** Information supplied follows **
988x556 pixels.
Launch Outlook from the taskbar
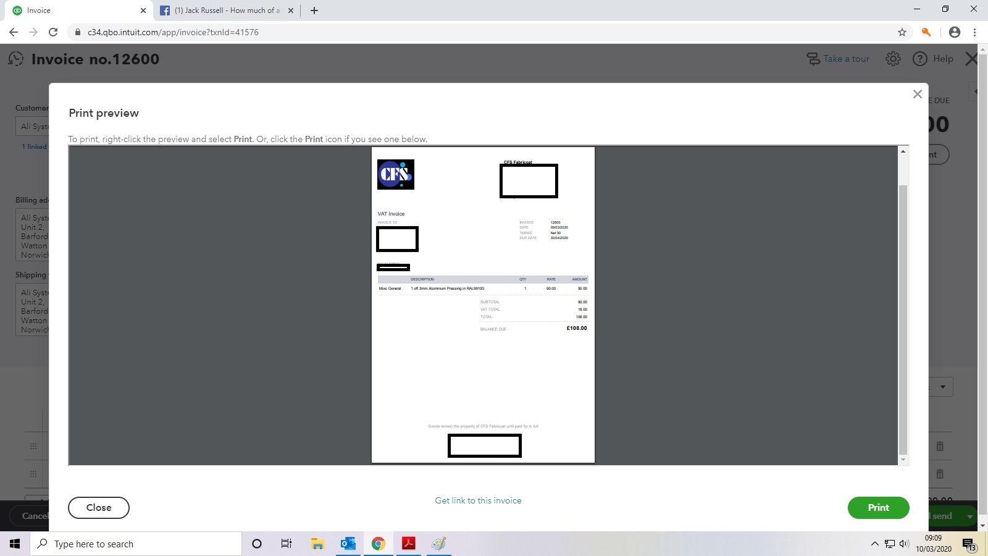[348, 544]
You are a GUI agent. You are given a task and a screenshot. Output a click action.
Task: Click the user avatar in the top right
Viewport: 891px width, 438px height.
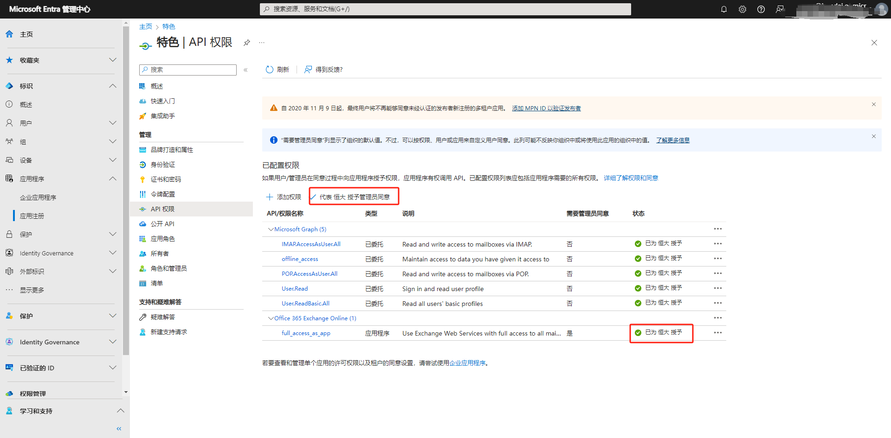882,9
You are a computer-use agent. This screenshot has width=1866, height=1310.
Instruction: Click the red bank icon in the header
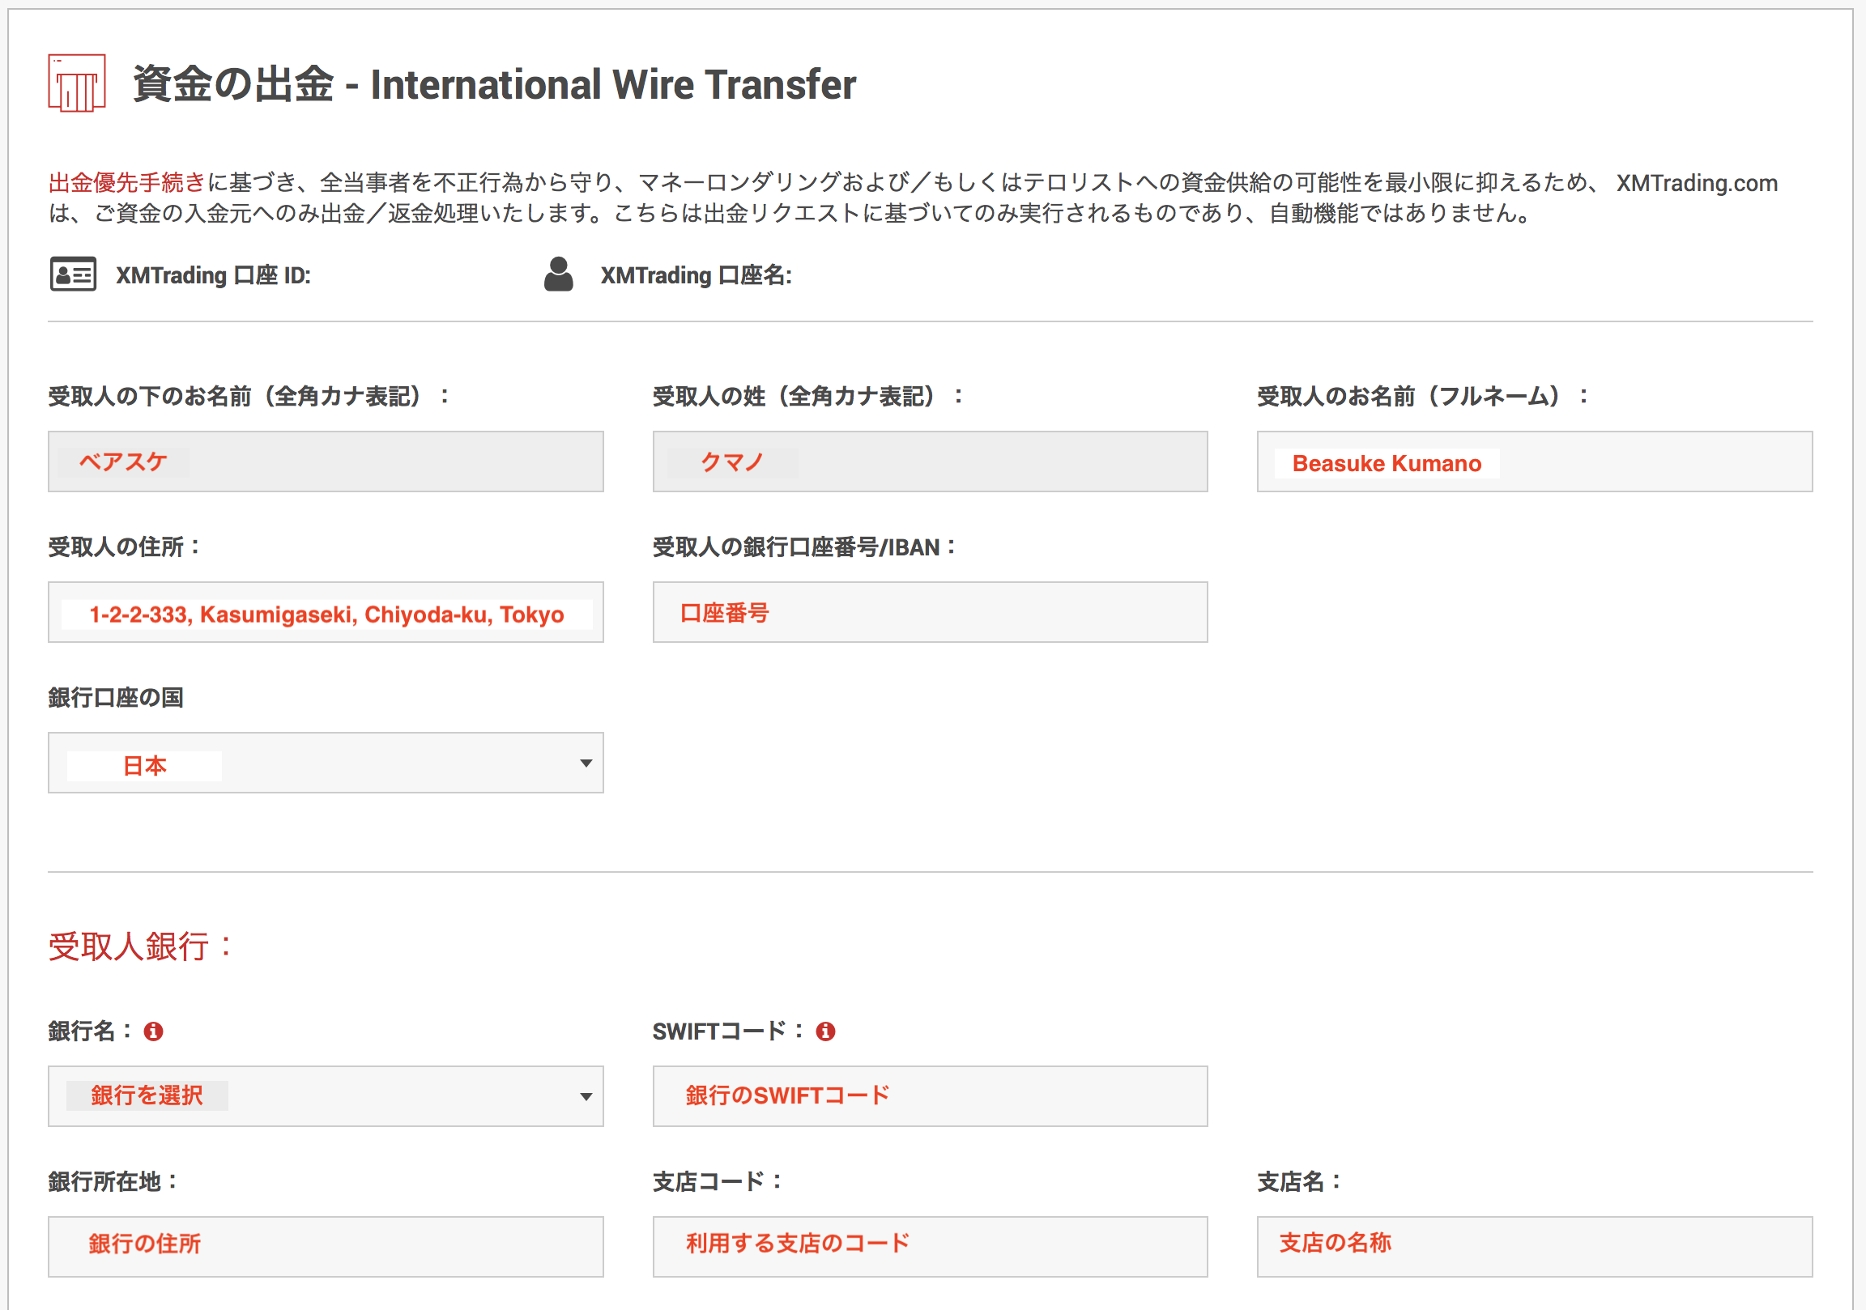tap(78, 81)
** End of Information supplied **
Please return every line of the material above that includes "screenshot".

* **Output for this exercise**:
You are a GUI agent. You are given a task and a screenshot. Output a click action.
You are a computer-use agent. This screenshot has width=1866, height=1310.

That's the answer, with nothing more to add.